Tues April 4: Up next for Sanctuary – and for the Democratic Party

At our next meeting, we’ll have updates from the many Resistance fronts that have opened up, from single-payer healthcare in California to boycotts nationwide.  And we’ll plan our next steps in joining the growing coalition for Sanctuary and immigrant rights, and in working with San Francisco’s Democratic Party to make the political infrastructure work for us.

Lorena Melgarejo, parish organizer for the Roman Catholic Archdiocese of San Francisco’s Office of Human Life and Dignity, will discuss what we can do to help right now, with local churches and on our own.  We will also have a roundtable conversation, facilitated by PHDC board members, to discuss how San Francisco’s Democratic Party and our neighborhood Club can work better together to fight Trumpism and corporate democracy at home and nationally. 

On Sunday, April 9, DCCC members Sophie Maxwell and Keith Baraka will be joining us at Sunday Streets in Dogpatch. You are invited to spend whatever time you can spare for some car-free fun, between 11am and 4pm. Email contact_us@phdemclub.org for more info, exact location, and/or to volunteer. Let’s spread the Resistance throughout the neighborhood! And register voters too.

WHEN: Tuesday, April 4th, 7:00 pm
WHERE: Potrero Hill Neighborhood House, 953 De Haro St

Tues March 7: Sanctuary City, Sanctuary Neighborhood


We focused our resistance efforts on joining the renewed Sanctuary City movement, here in the neighborhood that possibly started that movement in the early 1980s.* We were honored to have Father Michael Kwiecien, Sister Kathleen and Sister Lucia join us from St.

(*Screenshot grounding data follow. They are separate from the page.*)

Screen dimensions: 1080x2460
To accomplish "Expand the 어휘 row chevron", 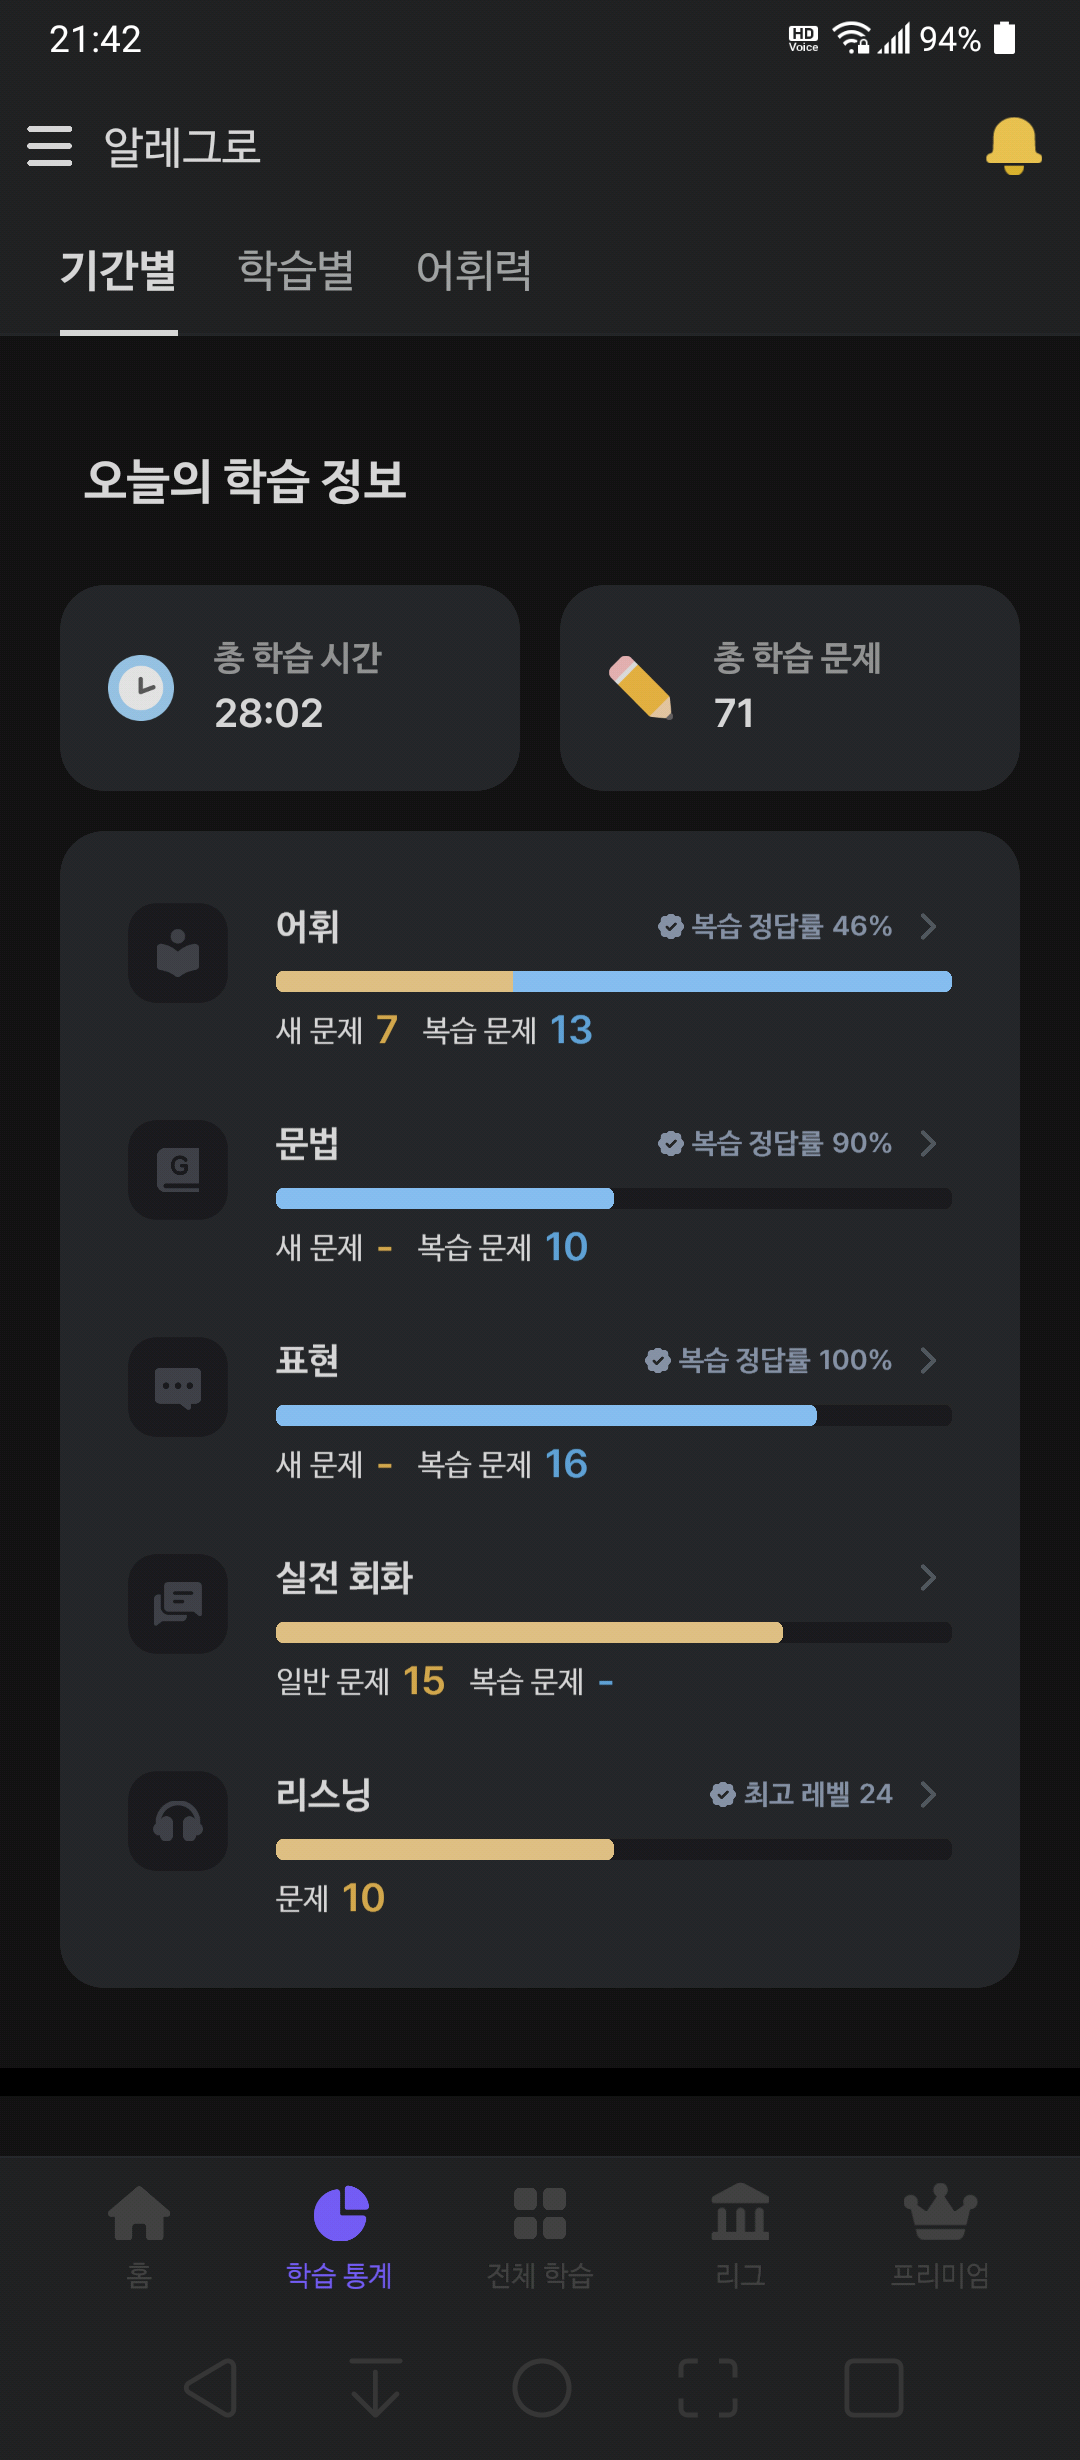I will [928, 926].
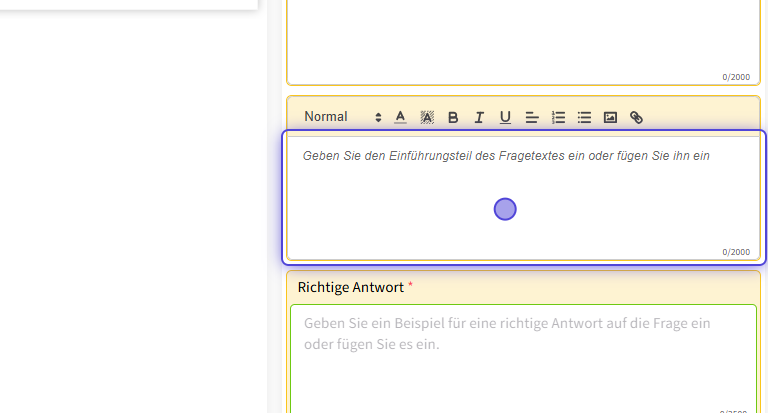Click the 0/2000 counter in the intro field

coord(735,252)
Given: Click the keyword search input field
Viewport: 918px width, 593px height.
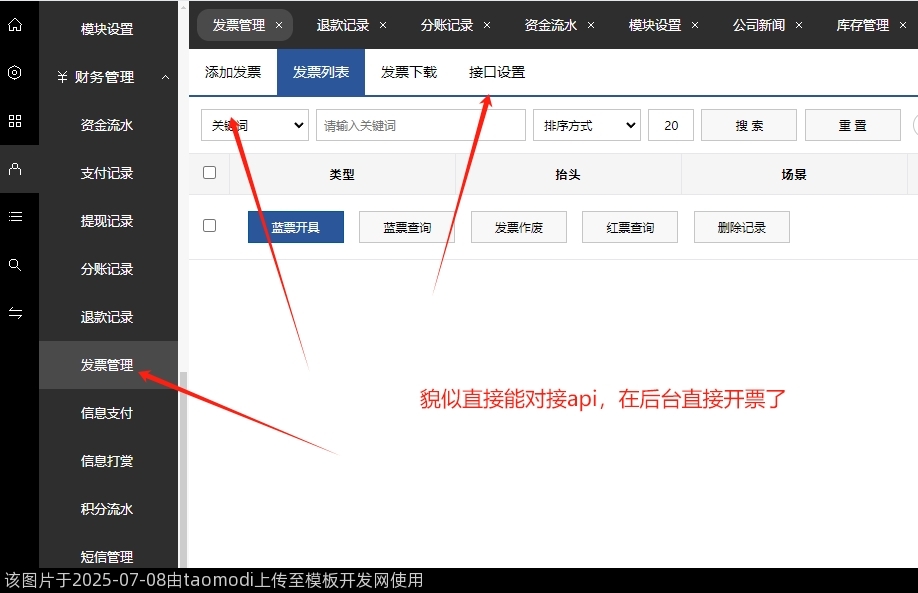Looking at the screenshot, I should point(420,124).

Teresa Church. They shared what the parishes in SF are doing right now in defense of vulnerable immigrants and their families, and how we can help. Former neighbor April Ellis invited everyone to monthly Sunday afternoon drop-in “Act-tea-vism” at her house, where various participants write postcards, call legislators, make signs etc. Some PHDC board members gave updates on resistance they have been involved in.

WHEN: Tuesday, March 7th, 7:00 pm
WHERE: Potrero Hill Neighborhood House, 953 De Haro St

*St. Teresa of Avila Church, at 19th St and Connecticut, provided some of the earliest efforts to support Salvadoran and Guatemalan refugees, and helped to form a coalition of Christian and Jewish congregations.  City resolutions and ordinances followed in 1984 and 1989, declaring San Francisco a city of refuge – from other governments, and from our own immigration police.